Grippe A02/12/20092009Journal/medias/journalnumero/images/2009/12/une2157.jpg.445x577_q85_box-0%2C104%2C1383%2C1896_crop_detail.jpg

Leur société

Grippe A

Des files de dizaines de personnes alignées sur les trottoirs... Des mères portant leurs enfants dans les bras pendant des heures... Pas ou peu de chaises, des toilettes en nombre insuffisant... C'est la pagaille dans les centres de vaccination où une partie de la population, désormais convaincue des dangers de la grippe A, commence à affluer.

Certes ce n'est pas une mince affaire de vacciner toute une population ni même, dans un premier temps, les six millions de personnes « à risque ». Mais les conditions dans lesquelles la vaccination se déroule aujourd'hui augurent mal de son efficacité.

Face à la désorganisation flagrante, Sarkozy et sa ministre de la Santé multiplient les proclamations. Les préfets sont pressés d'ouvrir la totalité des centres, dont seuls les deux tiers fonctionnaient jusqu'alors. L'appel est lancé pour que ces centres ouvrent sept jours sur sept et que leurs créneaux horaires soient élargis. Oui mais il ne suffit pas de décréter pour que des médecins surgissent. Alors le ministre de la Défense promet que l'on va mobiliser une centaine de médecins des armées, et on appelle les médecins du travail à la rescousse. En revanche, à ceux des médecins généralistes qui revendiquent de pouvoir vacciner leurs patients, Roselyne Bachelot le leur interdit.

D'abord, dit-elle, c'est à cause du conditionnement du vaccin en multidoses. Voilà qui est un peu gros de la part de celle-là même qui, lors de la signature du contrat, n'a pas su ou pas voulu imposer aux géants de l'industrie pharmaceutique un conditionnement en doses individuelles mais leur a signé sans rechigner une commande pour près d'un milliard d'euros. Ensuite, affirme-t-elle, parce que les généralistes doivent se tenir prêts à soigner ceux qui seront malades. L'argument cache mal un prétexte en forme de gros sous qui serait que chaque vaccination coûterait une consultation à la Sécurité sociale ; sauf que les malades inquiets consultent de toute manière leur médecin pour leur demander un avis, et qu'ils pourraient alors du même coup se faire vacciner. Au lieu de cela, un certain nombre de ceux qu'il serait indispensable de vacciner y renoncent.

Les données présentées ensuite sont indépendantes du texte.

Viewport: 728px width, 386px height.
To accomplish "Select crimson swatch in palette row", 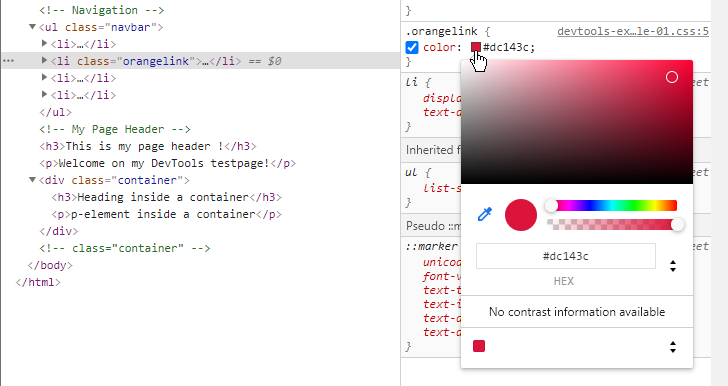I will point(479,346).
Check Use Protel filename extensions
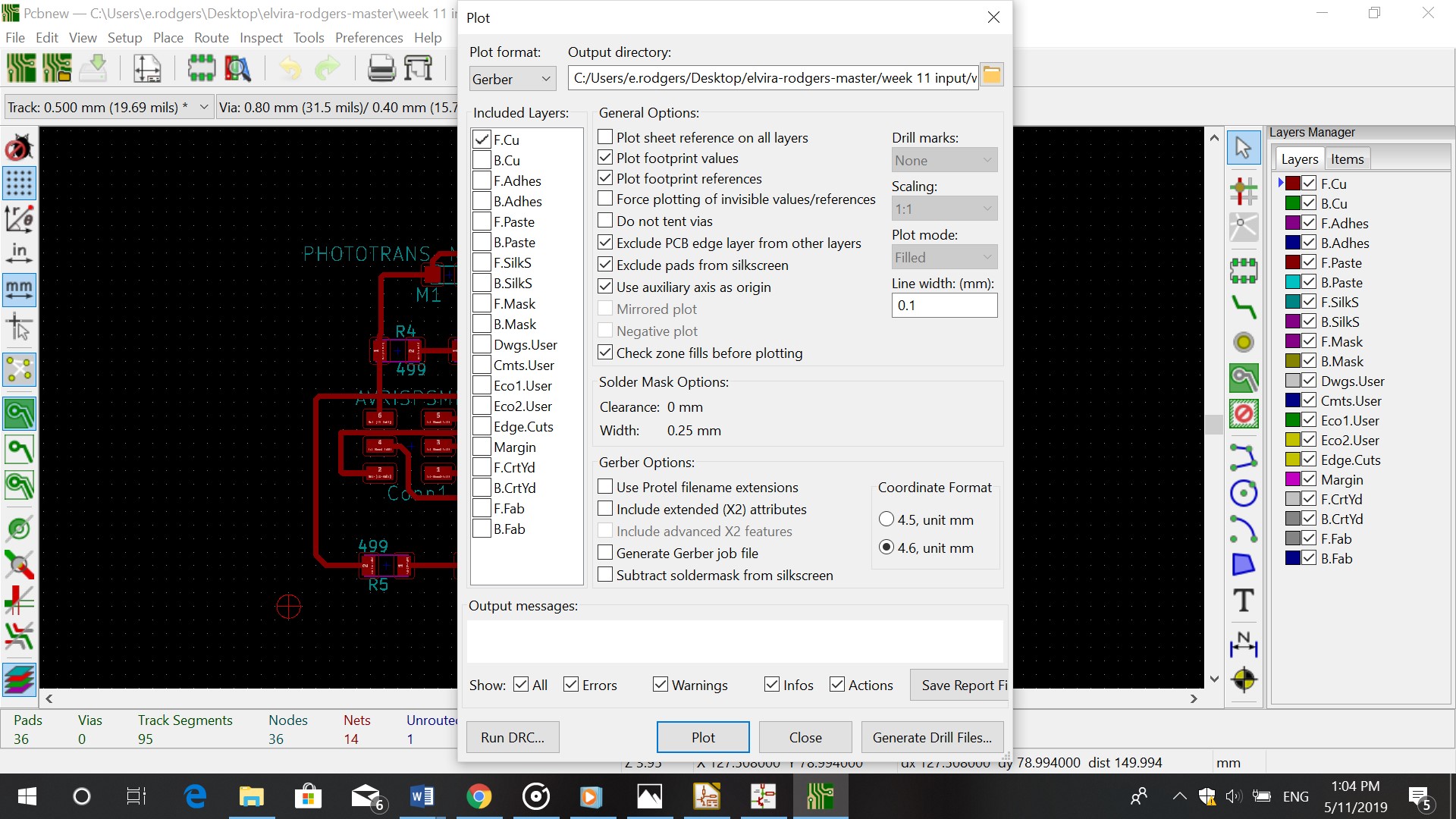Image resolution: width=1456 pixels, height=819 pixels. click(x=605, y=487)
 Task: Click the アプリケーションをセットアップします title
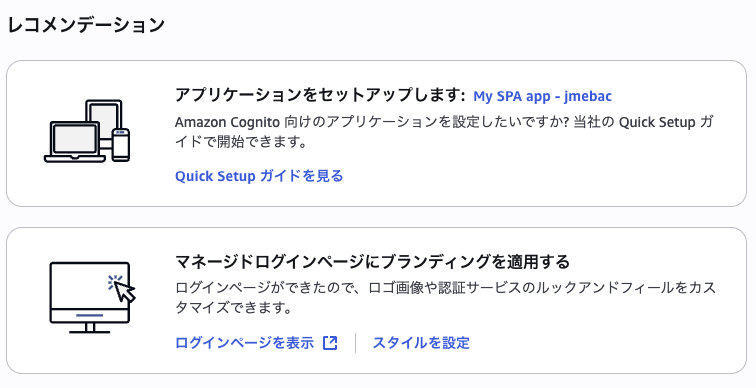pyautogui.click(x=320, y=95)
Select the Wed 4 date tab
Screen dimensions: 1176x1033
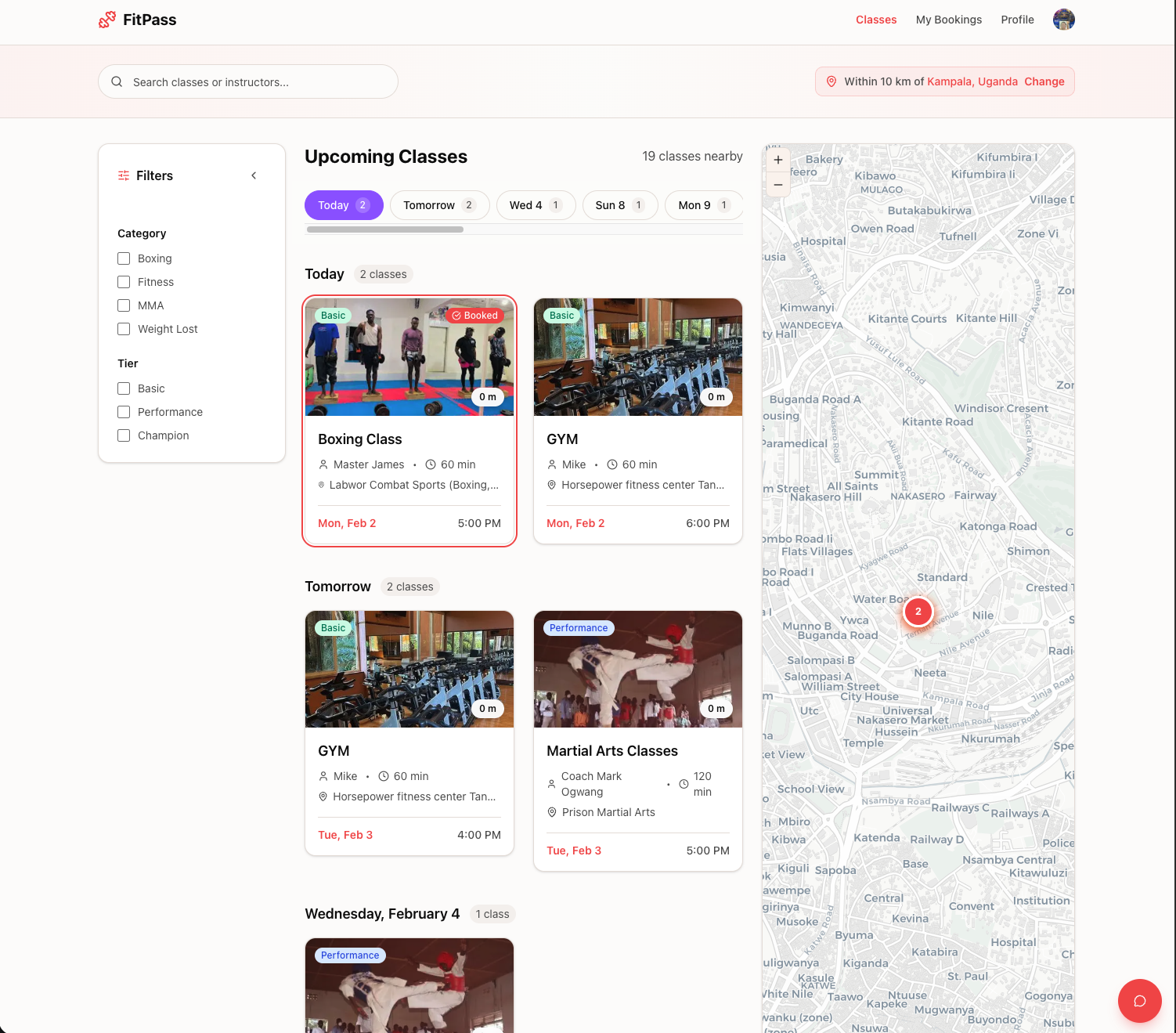click(536, 205)
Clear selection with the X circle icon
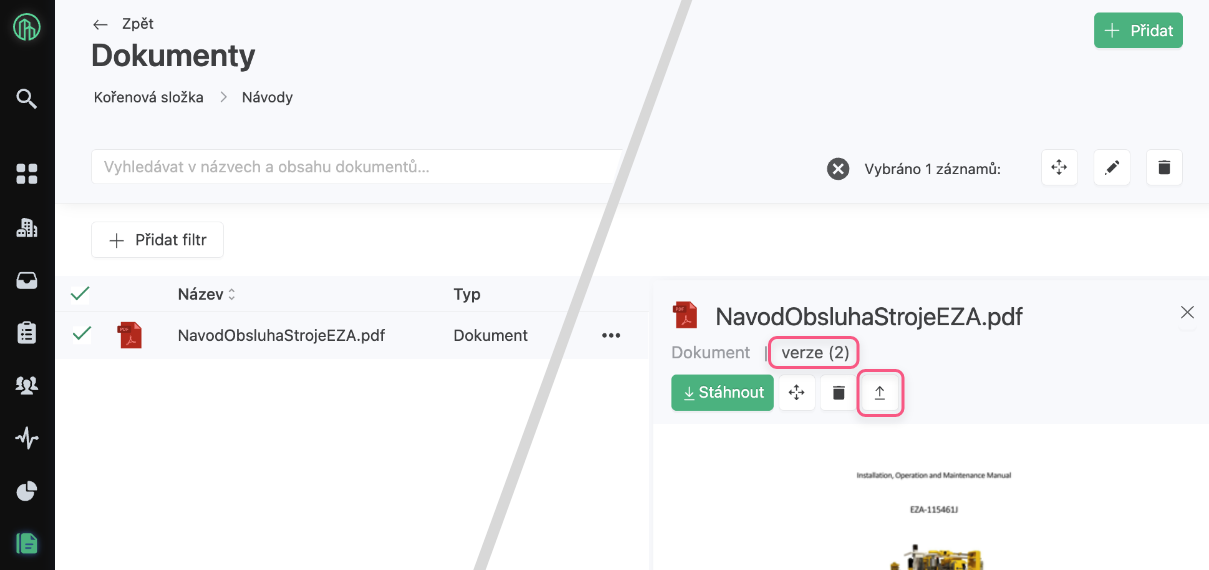The image size is (1209, 570). pyautogui.click(x=838, y=169)
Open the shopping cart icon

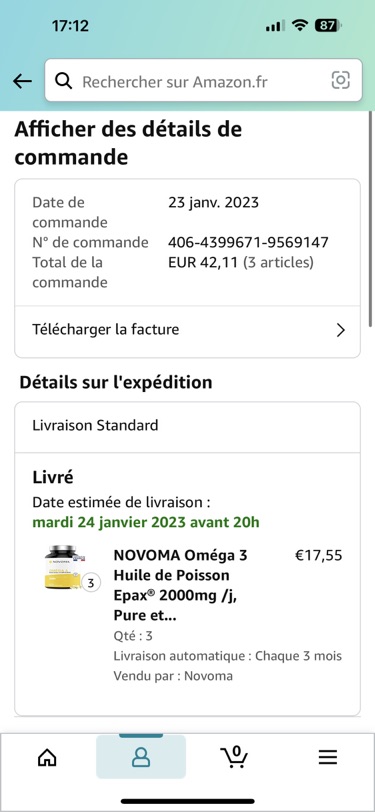[234, 757]
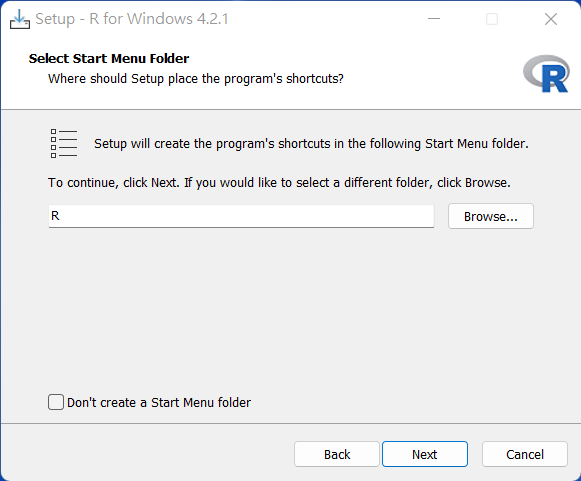The width and height of the screenshot is (581, 481).
Task: Click the bulleted list icon beside instructions
Action: tap(64, 143)
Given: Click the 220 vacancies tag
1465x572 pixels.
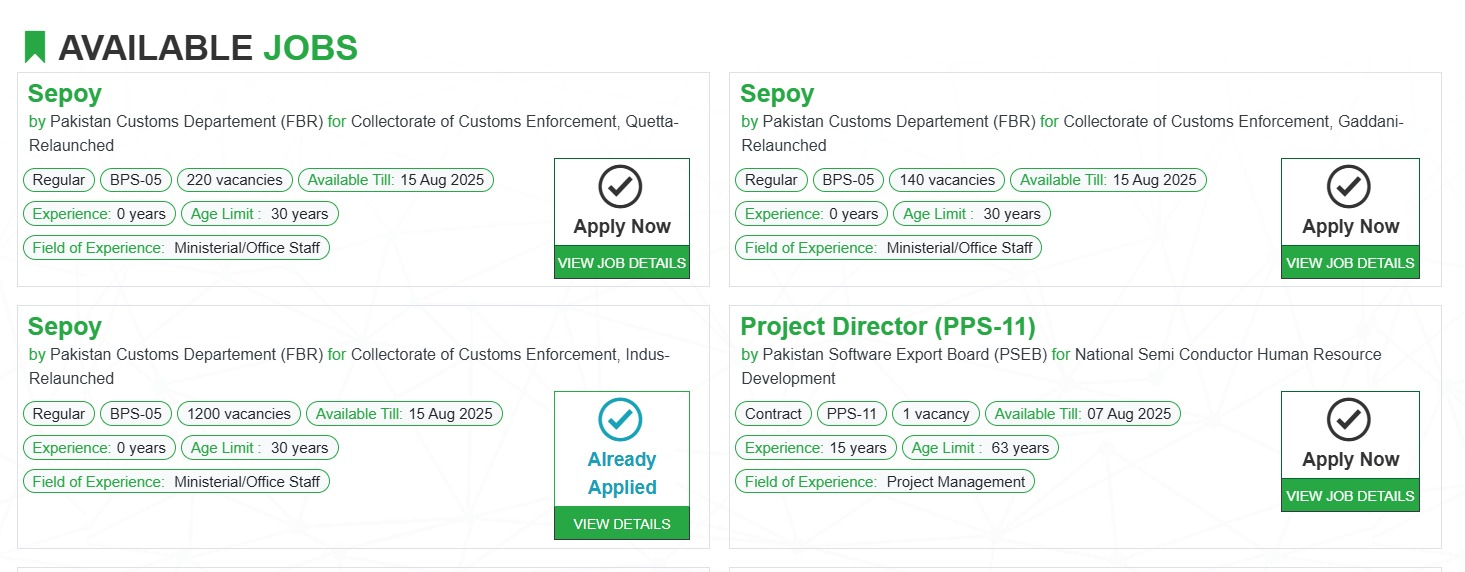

Depuis le début de la menace - réelle - de pandémie grippale, la préoccupation du gouvernement est qu'on ne puisse pas lui reprocher de ne pas avoir tout fait, et qu'il ne se retrouve pas dans la situation de l'été 2003 lors de la canicule.

Mais en matière de santé, il est difficile de faire confiance à ce gouvernement qui parachève le démantèlement des services publics, supprime des emplois de personnels soignants dans les hôpitaux, ferme des services hospitaliers, détruit le système de santé afin de pouvoir distribuer largement ses subsides aux plus riches. Et ce n'est pas la façon dont il gère la campagne de vaccination contre la grippe A qui risque de rétablir « le lien de confiance fort entre les autorités gouvernementales et la population », qu'il dit rechercher.

Avec l'accélération de la circulation du virus, l'augmentation du nombre de cas graves nécessitant une hospitalisation dans les services de réanimation, l'augmentation du nombre de décès dus à cette grippe et les annonces de mutation du virus, la défiance envers la vaccination - qui est en partie une défiance envers le gouvernement et sa ministre de la Santé - s'amenuise peut-être.

Mais il reste que cette campagne mal orchestrée par un gouvernement qui ne bénéficie justement pas d'un « lien de confiance fort » fait le jeu des ligues « anti-vaccins » qui, faisant mine d'oublier que si des maladies comme la variole ont été éradiquées c'est justement grâce à la vaccination, profitent du climat de défiance pour déverser sur Internet leurs inepties réactionnaires.